▶ Exercise instructions: Write out the following records exactly, each one in full.

(Collected data)
......
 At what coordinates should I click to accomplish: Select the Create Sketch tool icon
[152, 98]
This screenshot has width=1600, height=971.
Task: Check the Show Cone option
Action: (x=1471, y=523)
......
▶ Expected answer:
 At what coordinates should I click to accomplish: Select the Create Sketch tool icon
[152, 98]
This screenshot has width=1600, height=971.
Task: Check the Show Cone option
Action: (x=1471, y=523)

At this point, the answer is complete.